* _Brief_
Print, exactly and without pictures, the lines from the one where "Given: Click the" appears down to the end of the entries.
Start of Record excerpts
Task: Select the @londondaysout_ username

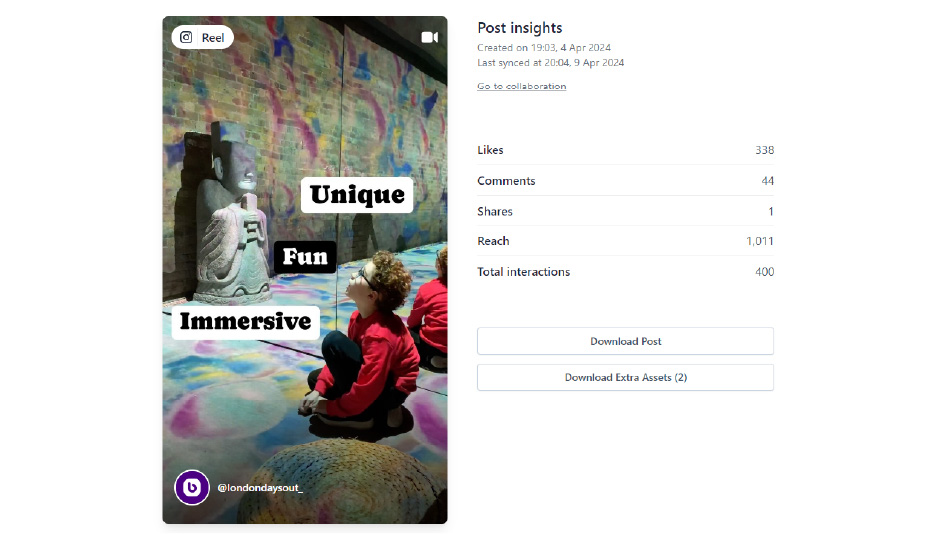Action: 260,488
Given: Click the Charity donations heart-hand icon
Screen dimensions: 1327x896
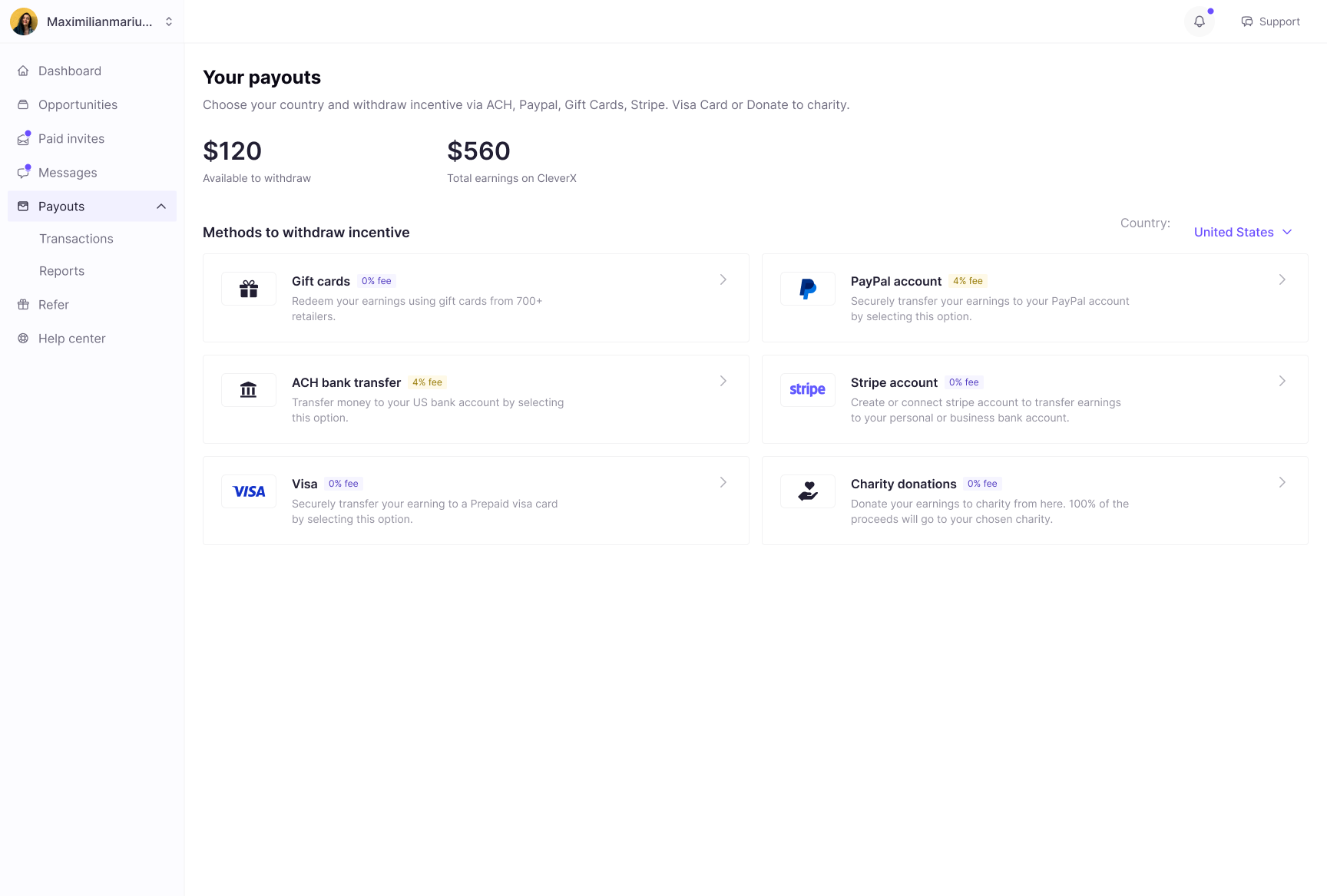Looking at the screenshot, I should (807, 491).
End of Record excerpts
* _Problem solution_
Given: Click the Charity donations heart-hand icon
Screen dimensions: 1327x896
Looking at the screenshot, I should (807, 491).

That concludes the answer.